» **Records supplied**:
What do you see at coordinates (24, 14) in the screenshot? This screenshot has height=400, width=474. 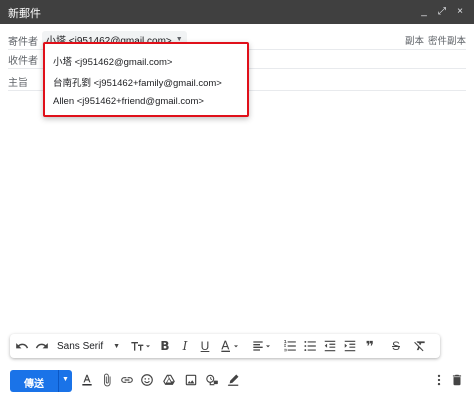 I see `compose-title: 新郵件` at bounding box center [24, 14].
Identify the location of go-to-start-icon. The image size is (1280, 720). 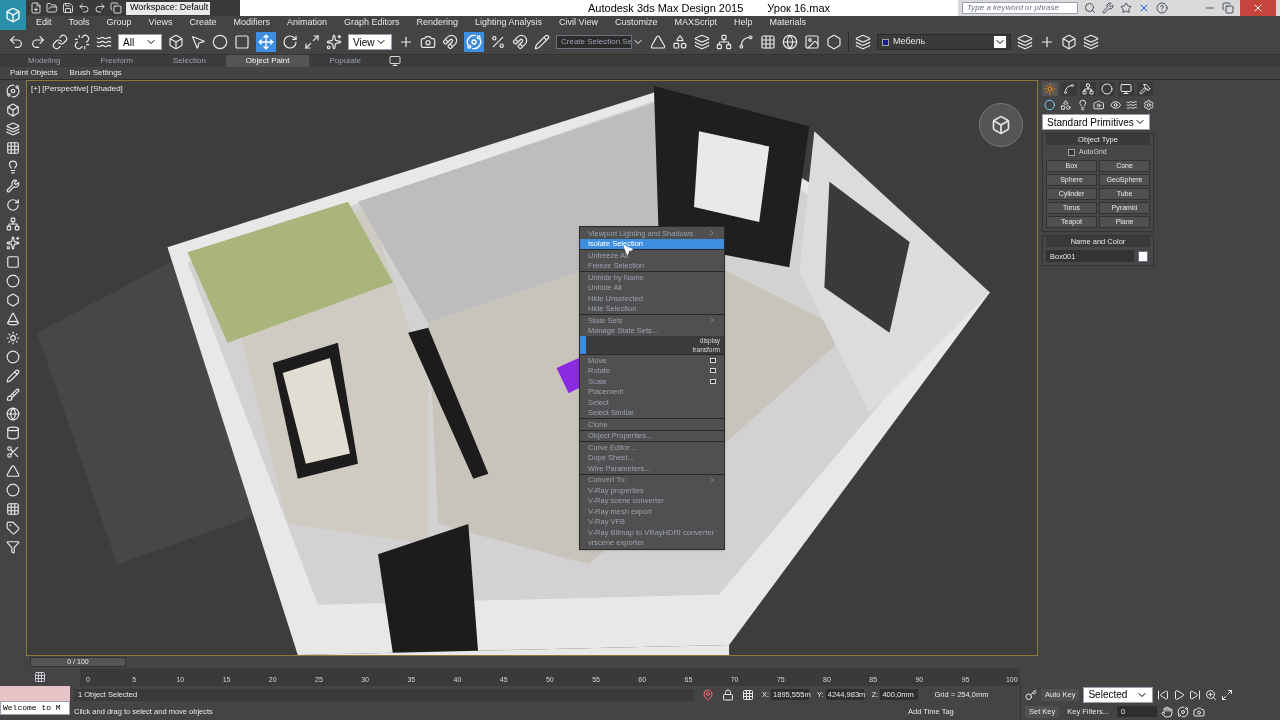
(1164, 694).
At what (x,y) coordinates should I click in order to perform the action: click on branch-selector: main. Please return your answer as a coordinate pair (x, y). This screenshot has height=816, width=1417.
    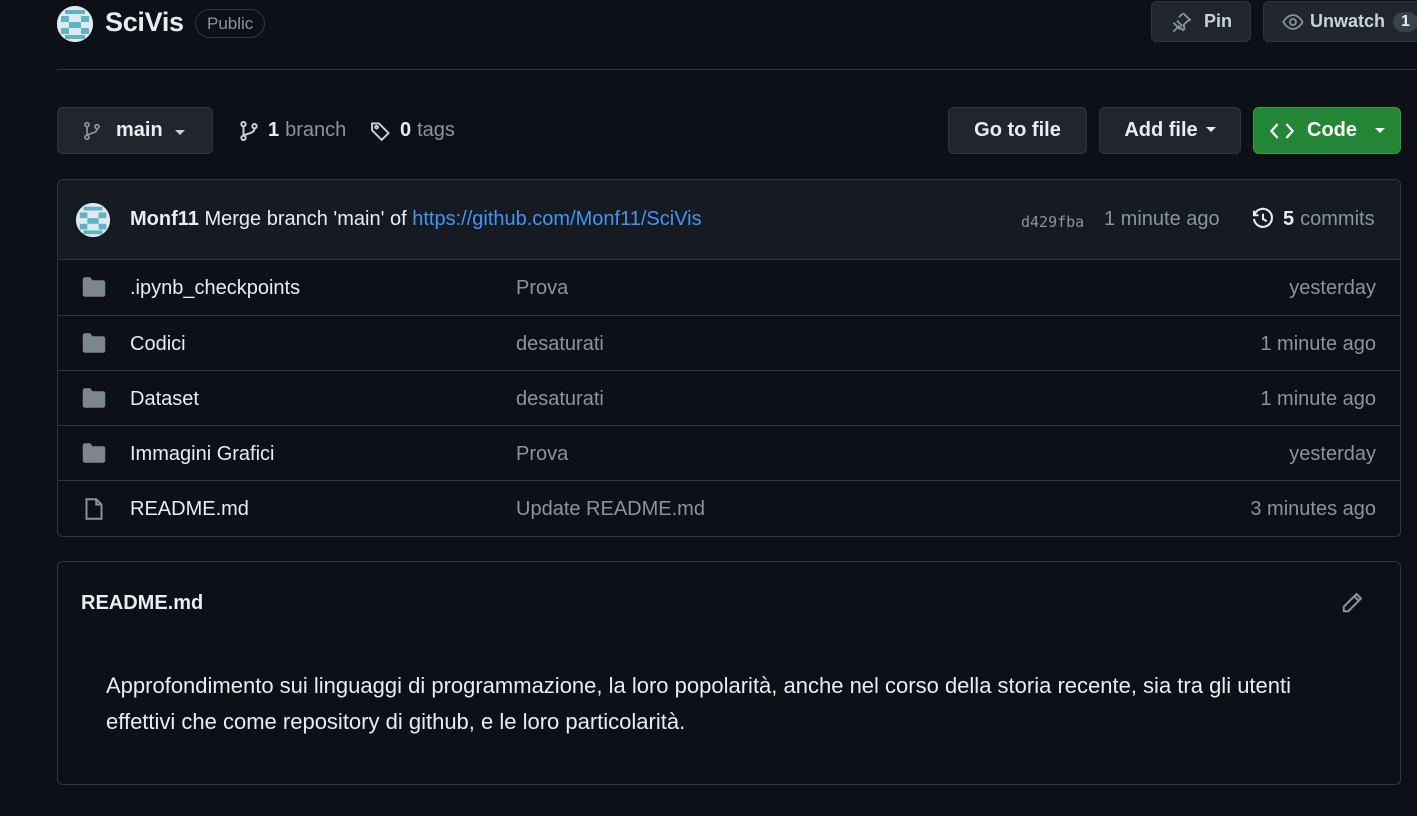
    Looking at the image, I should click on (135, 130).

» **Instructions to follow**:
Recast the items from the line containing "At what (x,y)" through the end of the items as a numbered list. Leave out blank lines and the pictures.

» **Result**:
1. At what (x,y) coordinates should I click in order to perform the action: click on branch-selector: main. Please return your answer as a coordinate pair (x, y). This screenshot has height=816, width=1417.
2.     Looking at the image, I should click on (135, 130).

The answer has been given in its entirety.